There’s also a nagging feeling of guilt about the inability to do more, he says. For patients with serious conditions, doctors would leave notes with the local SAMS Foundation office about needed follow-up. But there are questions about how much follow-up can actually be performed given the limited number of medical personnel, limited resources and patients who might move on to another area. And in some cases, like cancer, Saleem says the outlook is dire.

“There were other physicians who were diagnosing cancer, and they were like, ‘There is nothing we can do,’ ” he says. “In the United States, the patient would have immediate access to specialty care,” he says, but at the refugee camp, “the diagnosis might have a terminal prognosis. For cancer, it just requires more care — and the resources are incredibly limited.”

To help process his own experiences and emotions, Saleem started writing about them on his Facebook page.

“I would come back from working in the day, and I would have all these stories — stories of people who had lost family members, or they don’t know where family members are, or they have disabled family members they are trying to care for,” he says. “You come back to your hotel, and you can’t shut your mind off.”

He wrote was about a 4-year-old with a serious cardiac arrhythmia condition — so serious that the boy’s two older brothers died from it. There is a medication to treat the condition, but the boy’s father was having trouble getting it.

“In any other country — or if he didn't have to live as a refugee — he would never have to worry about running out of meds,” Saleem wrote. “The thought of this boy getting lost in the shuffle had me choking back tears.” Saleem wrote a prescription in an effort to ensure the boy will have what he needs.

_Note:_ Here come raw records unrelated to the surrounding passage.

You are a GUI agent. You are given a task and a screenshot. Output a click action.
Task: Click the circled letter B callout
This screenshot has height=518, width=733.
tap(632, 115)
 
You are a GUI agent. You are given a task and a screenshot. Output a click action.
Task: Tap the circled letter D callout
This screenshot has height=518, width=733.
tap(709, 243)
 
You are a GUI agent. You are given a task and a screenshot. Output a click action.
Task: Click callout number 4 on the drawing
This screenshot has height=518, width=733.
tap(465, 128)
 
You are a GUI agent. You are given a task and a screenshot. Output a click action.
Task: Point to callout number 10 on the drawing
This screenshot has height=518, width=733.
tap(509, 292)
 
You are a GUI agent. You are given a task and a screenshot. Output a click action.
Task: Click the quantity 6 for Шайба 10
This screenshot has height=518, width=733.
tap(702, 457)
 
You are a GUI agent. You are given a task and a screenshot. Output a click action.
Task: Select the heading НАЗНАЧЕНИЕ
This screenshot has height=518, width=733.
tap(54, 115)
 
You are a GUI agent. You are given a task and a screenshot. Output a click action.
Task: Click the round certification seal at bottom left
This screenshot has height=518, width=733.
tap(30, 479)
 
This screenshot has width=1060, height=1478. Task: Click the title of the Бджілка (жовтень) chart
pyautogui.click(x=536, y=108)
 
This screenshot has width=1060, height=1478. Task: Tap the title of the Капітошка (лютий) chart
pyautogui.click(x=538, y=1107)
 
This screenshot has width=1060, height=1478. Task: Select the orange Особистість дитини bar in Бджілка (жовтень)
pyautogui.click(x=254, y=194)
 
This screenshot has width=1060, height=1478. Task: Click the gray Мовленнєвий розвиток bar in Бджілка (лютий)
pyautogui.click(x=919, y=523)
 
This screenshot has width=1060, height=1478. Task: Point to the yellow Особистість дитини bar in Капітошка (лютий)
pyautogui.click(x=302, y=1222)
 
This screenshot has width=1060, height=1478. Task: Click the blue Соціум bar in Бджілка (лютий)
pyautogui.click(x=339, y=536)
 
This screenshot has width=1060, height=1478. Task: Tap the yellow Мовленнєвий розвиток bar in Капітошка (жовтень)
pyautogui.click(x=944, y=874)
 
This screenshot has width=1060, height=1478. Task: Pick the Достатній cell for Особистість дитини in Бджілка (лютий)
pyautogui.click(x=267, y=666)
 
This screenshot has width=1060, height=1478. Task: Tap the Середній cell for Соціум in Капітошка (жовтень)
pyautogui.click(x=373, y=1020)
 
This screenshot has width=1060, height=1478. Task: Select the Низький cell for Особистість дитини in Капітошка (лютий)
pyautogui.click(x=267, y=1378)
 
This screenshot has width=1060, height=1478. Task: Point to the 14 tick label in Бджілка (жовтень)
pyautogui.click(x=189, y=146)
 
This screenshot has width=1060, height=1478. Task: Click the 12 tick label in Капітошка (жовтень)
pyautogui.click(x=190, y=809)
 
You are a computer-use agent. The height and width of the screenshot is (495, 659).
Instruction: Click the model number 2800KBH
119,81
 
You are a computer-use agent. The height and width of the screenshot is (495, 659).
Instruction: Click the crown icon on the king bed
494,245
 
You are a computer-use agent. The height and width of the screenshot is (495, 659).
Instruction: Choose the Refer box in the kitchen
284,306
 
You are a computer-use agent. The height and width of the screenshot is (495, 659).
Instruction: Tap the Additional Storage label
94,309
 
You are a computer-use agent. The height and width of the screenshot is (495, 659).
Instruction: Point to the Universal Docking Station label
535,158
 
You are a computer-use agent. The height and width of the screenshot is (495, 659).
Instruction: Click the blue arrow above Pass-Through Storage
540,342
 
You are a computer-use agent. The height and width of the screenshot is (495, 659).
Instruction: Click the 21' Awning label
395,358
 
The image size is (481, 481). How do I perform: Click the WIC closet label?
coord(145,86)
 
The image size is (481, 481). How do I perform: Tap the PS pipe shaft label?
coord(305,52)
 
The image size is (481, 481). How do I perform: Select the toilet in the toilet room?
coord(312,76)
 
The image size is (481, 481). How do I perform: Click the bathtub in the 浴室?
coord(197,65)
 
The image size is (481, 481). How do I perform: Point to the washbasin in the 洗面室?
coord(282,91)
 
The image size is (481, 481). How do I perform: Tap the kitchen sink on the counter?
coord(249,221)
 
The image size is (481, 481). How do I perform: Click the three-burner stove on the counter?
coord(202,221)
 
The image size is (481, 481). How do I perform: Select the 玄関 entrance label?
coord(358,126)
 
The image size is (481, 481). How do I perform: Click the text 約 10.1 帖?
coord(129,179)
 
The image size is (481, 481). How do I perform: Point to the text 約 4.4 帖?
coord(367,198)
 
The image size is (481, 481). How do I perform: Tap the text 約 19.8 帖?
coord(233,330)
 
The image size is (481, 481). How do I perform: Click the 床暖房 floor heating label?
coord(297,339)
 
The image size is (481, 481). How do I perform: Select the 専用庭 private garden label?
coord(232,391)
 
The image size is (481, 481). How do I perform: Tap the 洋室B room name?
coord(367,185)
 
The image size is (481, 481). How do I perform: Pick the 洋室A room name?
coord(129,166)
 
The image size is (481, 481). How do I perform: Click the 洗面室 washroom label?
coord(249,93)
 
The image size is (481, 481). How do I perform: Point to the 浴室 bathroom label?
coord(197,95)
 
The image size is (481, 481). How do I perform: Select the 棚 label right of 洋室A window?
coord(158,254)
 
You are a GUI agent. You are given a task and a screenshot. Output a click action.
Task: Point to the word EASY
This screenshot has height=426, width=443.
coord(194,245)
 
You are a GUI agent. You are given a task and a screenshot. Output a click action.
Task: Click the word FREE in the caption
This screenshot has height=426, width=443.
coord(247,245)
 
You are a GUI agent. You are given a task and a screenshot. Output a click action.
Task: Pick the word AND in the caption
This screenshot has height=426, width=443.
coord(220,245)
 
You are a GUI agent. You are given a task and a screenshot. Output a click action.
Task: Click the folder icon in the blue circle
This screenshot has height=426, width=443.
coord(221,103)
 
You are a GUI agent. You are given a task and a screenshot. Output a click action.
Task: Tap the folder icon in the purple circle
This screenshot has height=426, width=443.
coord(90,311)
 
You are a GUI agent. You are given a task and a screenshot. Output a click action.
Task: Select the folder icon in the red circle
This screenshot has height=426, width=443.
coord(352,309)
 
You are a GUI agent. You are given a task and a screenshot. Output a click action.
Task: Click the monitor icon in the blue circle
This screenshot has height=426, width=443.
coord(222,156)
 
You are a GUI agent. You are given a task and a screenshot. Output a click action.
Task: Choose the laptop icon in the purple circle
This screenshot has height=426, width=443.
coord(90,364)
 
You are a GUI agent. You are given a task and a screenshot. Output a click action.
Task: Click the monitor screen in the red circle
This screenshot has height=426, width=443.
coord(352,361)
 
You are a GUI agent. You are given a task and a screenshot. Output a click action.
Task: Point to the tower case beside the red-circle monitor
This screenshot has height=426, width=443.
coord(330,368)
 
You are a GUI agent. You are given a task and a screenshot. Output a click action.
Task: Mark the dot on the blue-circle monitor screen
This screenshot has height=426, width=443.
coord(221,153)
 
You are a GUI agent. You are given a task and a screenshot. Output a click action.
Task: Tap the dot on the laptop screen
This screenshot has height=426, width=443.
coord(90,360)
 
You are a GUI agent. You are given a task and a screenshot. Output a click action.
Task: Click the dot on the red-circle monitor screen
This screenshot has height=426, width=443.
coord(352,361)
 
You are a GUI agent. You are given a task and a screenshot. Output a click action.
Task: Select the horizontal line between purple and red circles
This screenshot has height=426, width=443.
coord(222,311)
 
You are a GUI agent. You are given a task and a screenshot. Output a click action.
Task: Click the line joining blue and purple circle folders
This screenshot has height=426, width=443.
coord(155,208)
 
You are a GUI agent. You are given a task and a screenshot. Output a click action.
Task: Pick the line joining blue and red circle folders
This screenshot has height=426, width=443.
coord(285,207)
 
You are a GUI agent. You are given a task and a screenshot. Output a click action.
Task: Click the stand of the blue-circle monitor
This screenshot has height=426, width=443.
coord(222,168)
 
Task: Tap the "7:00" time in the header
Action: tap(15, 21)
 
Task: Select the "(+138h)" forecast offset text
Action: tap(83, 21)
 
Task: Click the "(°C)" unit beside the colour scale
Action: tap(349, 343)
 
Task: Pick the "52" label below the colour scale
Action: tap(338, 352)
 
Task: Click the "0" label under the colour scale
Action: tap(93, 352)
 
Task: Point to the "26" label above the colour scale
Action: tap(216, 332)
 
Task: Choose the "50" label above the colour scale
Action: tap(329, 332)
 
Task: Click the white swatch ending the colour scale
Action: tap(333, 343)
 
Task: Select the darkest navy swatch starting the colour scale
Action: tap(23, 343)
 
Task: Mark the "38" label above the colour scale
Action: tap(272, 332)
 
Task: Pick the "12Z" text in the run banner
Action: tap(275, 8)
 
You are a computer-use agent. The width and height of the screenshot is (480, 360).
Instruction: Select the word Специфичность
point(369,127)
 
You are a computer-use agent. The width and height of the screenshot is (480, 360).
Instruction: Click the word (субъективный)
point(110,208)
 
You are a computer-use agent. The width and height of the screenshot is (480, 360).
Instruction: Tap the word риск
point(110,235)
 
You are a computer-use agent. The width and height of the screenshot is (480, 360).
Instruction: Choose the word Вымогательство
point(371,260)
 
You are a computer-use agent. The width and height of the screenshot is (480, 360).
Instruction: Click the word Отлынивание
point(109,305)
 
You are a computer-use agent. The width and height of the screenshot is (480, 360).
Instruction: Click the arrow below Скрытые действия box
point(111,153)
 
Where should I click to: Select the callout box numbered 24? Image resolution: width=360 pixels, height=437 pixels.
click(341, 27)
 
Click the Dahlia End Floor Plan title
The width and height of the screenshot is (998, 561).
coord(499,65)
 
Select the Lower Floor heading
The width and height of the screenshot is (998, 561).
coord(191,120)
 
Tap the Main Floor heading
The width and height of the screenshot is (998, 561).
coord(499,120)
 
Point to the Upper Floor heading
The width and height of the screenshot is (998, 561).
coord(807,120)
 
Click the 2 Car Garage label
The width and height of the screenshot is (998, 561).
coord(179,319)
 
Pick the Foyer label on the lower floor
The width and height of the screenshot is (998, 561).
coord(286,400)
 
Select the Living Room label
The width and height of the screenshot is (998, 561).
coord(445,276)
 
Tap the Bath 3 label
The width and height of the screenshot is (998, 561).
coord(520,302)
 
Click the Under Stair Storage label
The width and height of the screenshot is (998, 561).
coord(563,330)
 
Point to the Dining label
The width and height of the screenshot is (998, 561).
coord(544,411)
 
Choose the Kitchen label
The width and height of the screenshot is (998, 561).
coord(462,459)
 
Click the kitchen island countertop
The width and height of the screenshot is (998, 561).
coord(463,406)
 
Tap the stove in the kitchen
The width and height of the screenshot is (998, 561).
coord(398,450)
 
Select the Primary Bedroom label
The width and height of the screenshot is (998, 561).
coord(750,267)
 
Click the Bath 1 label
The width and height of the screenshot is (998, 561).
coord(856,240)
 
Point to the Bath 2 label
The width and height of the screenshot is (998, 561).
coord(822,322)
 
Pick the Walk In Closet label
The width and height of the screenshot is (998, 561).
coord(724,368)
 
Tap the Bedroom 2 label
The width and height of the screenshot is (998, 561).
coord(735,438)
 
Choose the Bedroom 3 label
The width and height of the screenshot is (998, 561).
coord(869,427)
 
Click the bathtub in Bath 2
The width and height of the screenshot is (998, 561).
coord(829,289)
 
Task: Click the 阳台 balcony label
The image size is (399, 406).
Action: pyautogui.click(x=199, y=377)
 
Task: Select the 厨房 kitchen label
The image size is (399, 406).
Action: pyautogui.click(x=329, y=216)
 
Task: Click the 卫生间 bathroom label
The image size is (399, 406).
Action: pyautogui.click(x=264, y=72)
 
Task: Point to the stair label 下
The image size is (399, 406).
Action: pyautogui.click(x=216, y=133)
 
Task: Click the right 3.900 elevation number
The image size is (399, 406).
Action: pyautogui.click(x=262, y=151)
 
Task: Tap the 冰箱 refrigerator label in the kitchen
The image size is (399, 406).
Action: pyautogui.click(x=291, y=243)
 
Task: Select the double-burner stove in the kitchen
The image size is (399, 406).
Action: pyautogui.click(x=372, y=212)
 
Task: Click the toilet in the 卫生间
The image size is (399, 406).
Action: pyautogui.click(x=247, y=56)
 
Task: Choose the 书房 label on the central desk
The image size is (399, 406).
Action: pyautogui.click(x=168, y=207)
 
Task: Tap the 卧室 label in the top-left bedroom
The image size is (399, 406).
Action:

Another patient was an 18-year-old with a fast heart rate. The young man had already been put on medication, but Saleem determined that the patient’s heart rate was probably due to anxiety, not any type of heart condition. “I could see the look of relief on his face,” Saleem says. “The last thing an 18-year-old needs is to think he has a cardiac condition.”

Talking about chronicling his experiences on Facebook, Saleem says he wants to keep the focus on those living in the camp. “What I wanted to share on Facebook was not for me to receive personal credit but rather to share their stories — it reinforced what we were trying to do as a team,” he says. “This is what is happening in the world; anybody who takes the time to listen is helpful in its own way.”

It's been two decades since Saleem's time at the School of Medicine, but he credits his time there as a "rite of passage to a special calling." He points out that part of the School of Medicine's mission is to provide care in underserved areas — and that those areas can be local or halfway across the world. Saleem's father was also a physician, serving as a role model as he provided charitable care to members of the community.

Having seen the depth of the need of Syrian refugees, Saleem is ready to go back when he can — and he hopes others will hear the call and respond, too.

“It’s not about me personally — it’s a reminder that as health care providers, we can go anywhere and help anybody. Whether you go work in a free clinic or overseas, your skill set is universal. You have the skills to help locally or to go globally and help out in a humanitarian crisis.”